Reconstructing and Rendering People from Photos and Videos in the Wild

Weng, Chung-Yi

Reconstructing and Rendering People from Photos and Videos in the Wild

Files

Weng_washington_0250E_25361.pdf (48.34 MB)

Date

2023-08-14

Authors

Weng, Chung-Yi

Abstract

Reconstructing and producing photorealistic renderings of dynamic humans from RGB images has long been considered a holy grail in the fields of computer vision and graphics. Such a capability would open up a wide range of possibilities for applications in areas such as virtual and augmented reality, teleconferencing, and the entertainment industry. Despite more than 25 years of research and development, the problem remains challenging, primarily due to difficulties posed by inherent 3D-to-2D ambiguity, highly dynamic motions, appearance variance, and non-rigid deformation. Moreover, the high cost of the technology has also been a major barrier to widespread adoption, as the reconstruction pipelines often rely on calibrated multi-camera systems and are typically only found in professional studios. In this thesis, I address the challenge of reconstructing and rendering high-quality dynamic humans using unstructured data in the wild, such as photos from the internet or YouTube videos. The goal is to make this expensive technology more accessible to amateur artists and even the general public, democratizing its use beyond just movie studios. To begin, I provide a review of the literature on this long-established problem, starting with the seminal work of Kanade et al. in 1997 and tracing the evolution of the technology through advances in image-based rendering, surface reconstruction, and more recently, modern deep neural networks.

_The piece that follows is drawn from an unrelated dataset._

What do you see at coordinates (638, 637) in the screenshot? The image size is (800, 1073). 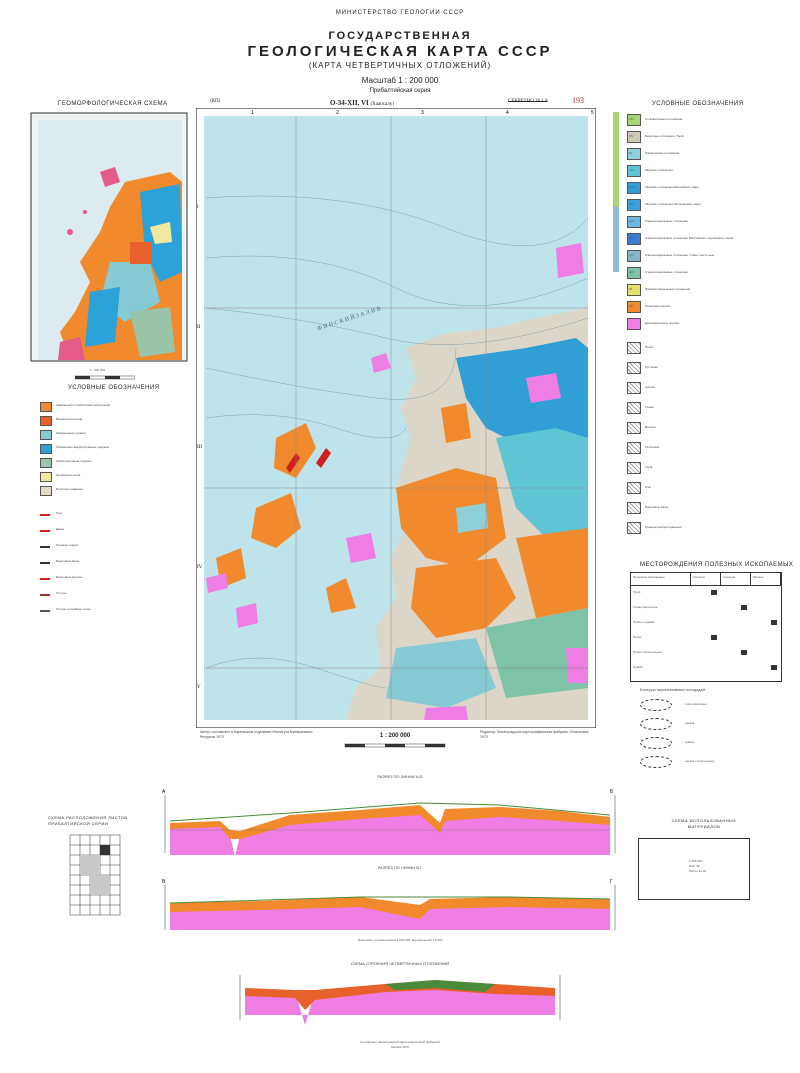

Then I present three novel approaches for tackling this problem, each designed to work with different types of source material, including monocular videos, personal photo collections, and single photographs. Through these approaches, my research enables a range of new applications. My proposed first approach, Photo Wake-Up, allows for creating 3D human animations viewable on AR devices like HoloLens using only single images. The second method, known as HumanNeRF, enables free-viewpoint rendering of moving persons from a YouTube video. Finally, I present PersonNeRF, an approach that is capable of reconstructing a person, including tennis superstars like Roger Federer, from photo collections, enabling rendering with arbitrary combinations of their viewpoints, appearances, and body poses. In the final section, I discuss the open problems that still exist in this field, as well as how this technology will potentially shape our future world.